*ASSIGNMENT:* Reproduce nothing but the lines from the one containing "The height and width of the screenshot is (696, 392)." to the end of the records below, each exactly as written.
═══ SUPPLIED RECORDS
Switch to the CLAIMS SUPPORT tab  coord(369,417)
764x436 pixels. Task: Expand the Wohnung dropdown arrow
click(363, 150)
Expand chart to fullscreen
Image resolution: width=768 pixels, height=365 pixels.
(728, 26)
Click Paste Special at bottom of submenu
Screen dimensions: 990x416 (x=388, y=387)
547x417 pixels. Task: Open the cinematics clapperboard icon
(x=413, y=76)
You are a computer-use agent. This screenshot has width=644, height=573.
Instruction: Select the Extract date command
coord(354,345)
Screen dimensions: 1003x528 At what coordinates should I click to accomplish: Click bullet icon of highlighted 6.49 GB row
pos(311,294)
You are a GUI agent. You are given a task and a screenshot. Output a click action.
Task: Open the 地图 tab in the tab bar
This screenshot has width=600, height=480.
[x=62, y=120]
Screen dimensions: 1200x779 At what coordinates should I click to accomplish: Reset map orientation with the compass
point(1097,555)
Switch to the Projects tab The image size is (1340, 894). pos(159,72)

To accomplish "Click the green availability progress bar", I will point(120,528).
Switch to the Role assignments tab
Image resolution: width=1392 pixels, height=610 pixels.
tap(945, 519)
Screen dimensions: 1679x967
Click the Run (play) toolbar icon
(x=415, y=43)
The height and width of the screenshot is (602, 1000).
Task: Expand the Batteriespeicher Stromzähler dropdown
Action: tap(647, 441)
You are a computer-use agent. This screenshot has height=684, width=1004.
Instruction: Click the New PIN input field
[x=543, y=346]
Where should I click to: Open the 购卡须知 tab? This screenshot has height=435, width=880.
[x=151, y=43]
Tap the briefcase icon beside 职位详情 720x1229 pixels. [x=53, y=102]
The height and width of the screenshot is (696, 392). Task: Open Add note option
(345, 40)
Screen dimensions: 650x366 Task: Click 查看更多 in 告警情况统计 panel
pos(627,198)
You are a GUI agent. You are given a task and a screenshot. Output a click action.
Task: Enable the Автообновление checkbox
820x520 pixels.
══════
*REPLY:*
The height and width of the screenshot is (696, 392). Task: Open Add note option
(345, 40)
Screen dimensions: 650x366 Task: Click 查看更多 in 告警情况统计 panel
pos(627,198)
You are a GUI agent. You are given a task and a screenshot. Output a click action.
Task: Enable the Автообновление checkbox
820x520 pixels.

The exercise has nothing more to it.